High Gilbert damping challenges toggle-mode switching feasibility.

Material anisotropy and demagnetization energies are critical for switching success.

Thermal stability significantly influences device viability and design.

Abstract

Concepts for memories based on the manipulation of giant magnetostrictive nanomagnets by stress pulses have garnered recent attention due to their potential for ultra-low energy operation in the high storage density limit. Here we discuss the feasibility of making such memories in light of the fact that the Gilbert damping of such materials is typically quite high. We report the results of numerical simulations for several classes of toggle precessional and non-toggle dissipative magnetoelastic switching modes.
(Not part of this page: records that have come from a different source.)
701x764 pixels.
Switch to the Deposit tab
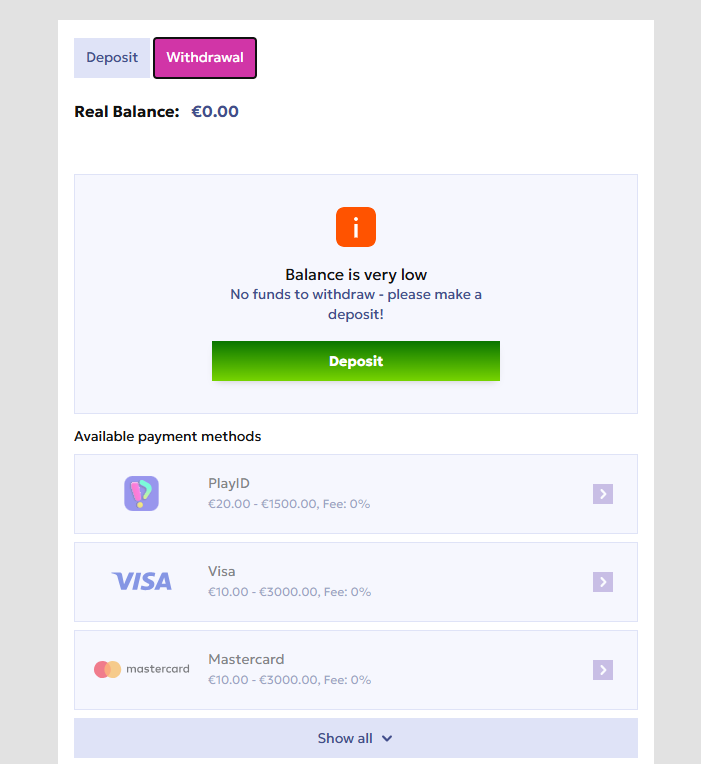(112, 58)
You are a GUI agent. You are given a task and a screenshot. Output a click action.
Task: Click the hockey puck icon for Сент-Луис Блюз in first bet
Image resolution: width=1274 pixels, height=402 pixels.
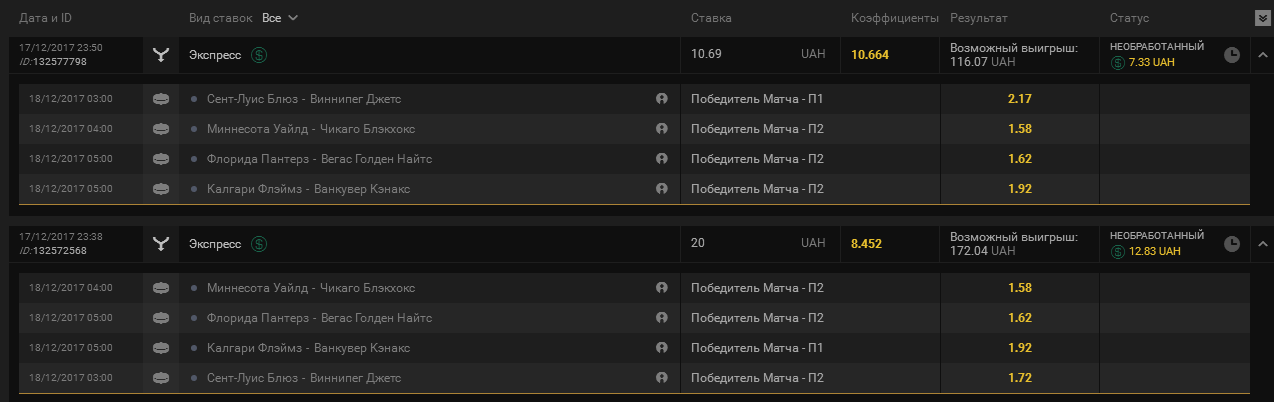click(x=161, y=99)
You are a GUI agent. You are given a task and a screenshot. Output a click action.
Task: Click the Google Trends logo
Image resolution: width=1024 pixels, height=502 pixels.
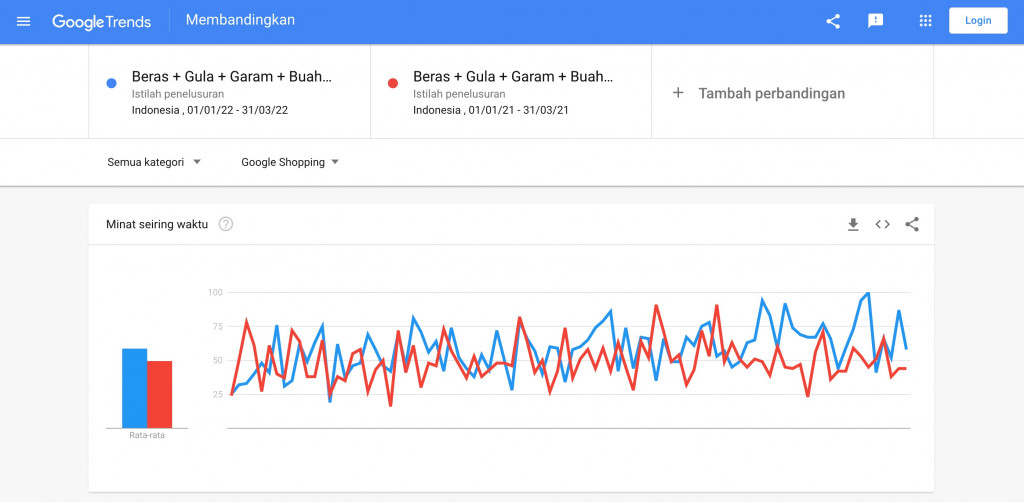(x=101, y=22)
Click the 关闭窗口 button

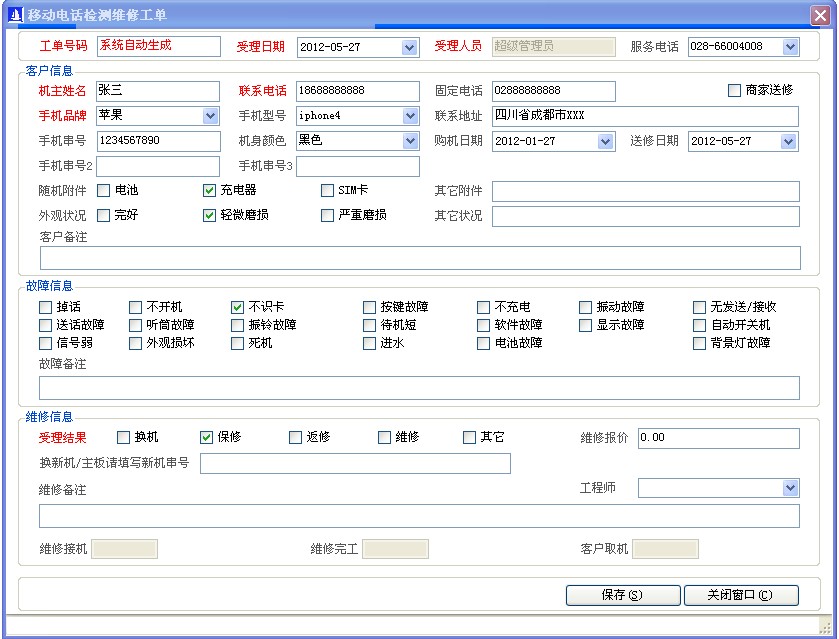click(x=740, y=594)
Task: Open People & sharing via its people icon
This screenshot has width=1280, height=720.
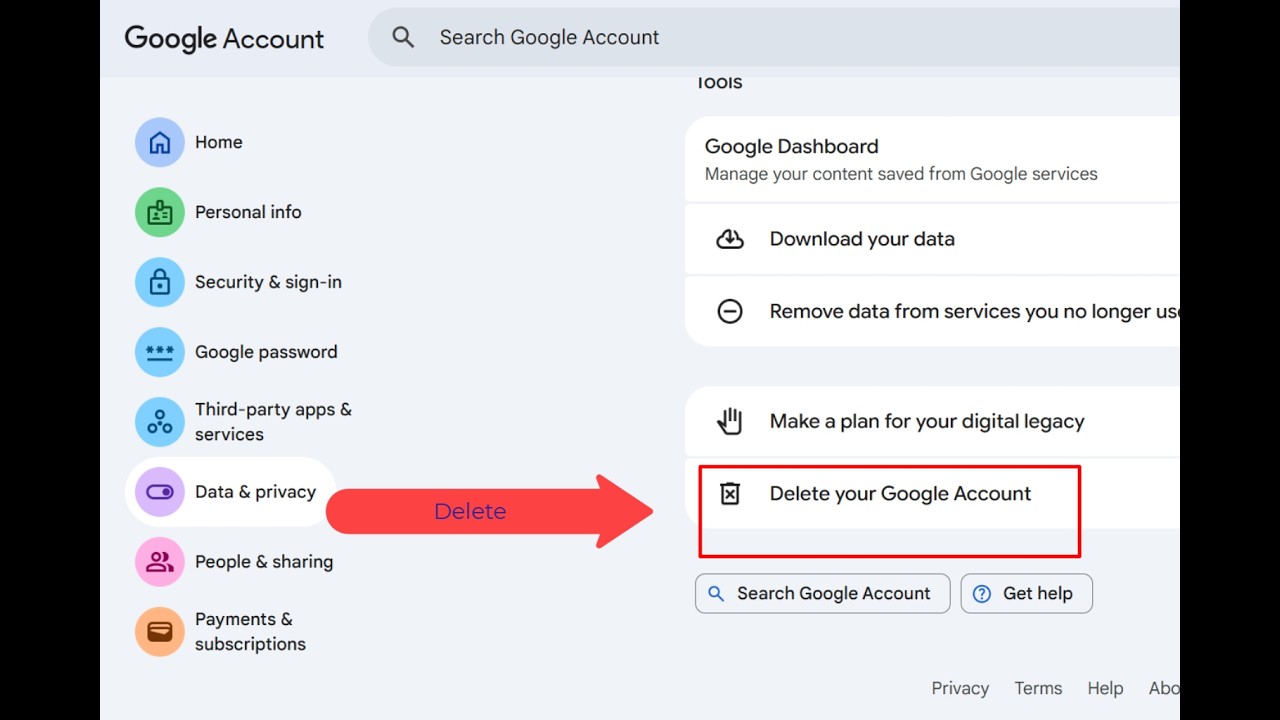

Material candidates for each of the several classes are analyzed and forms for the anisotropy energy density and ranges of material parameters appropriate for each material class are employed. Our study indicates that the Gilbert damping as well as the anisotropy and demagnetization energies are all crucial for determining the feasibility of magnetoelastic toggle-mode precessional switching schemes. The roles of thermal stability and thermal fluctuations for stress-pulse switching of giant magnetostrictive nanomagnets are also discussed in detail and are shown to be important in the viability, design, and footprint of magnetostrictive switching schemes.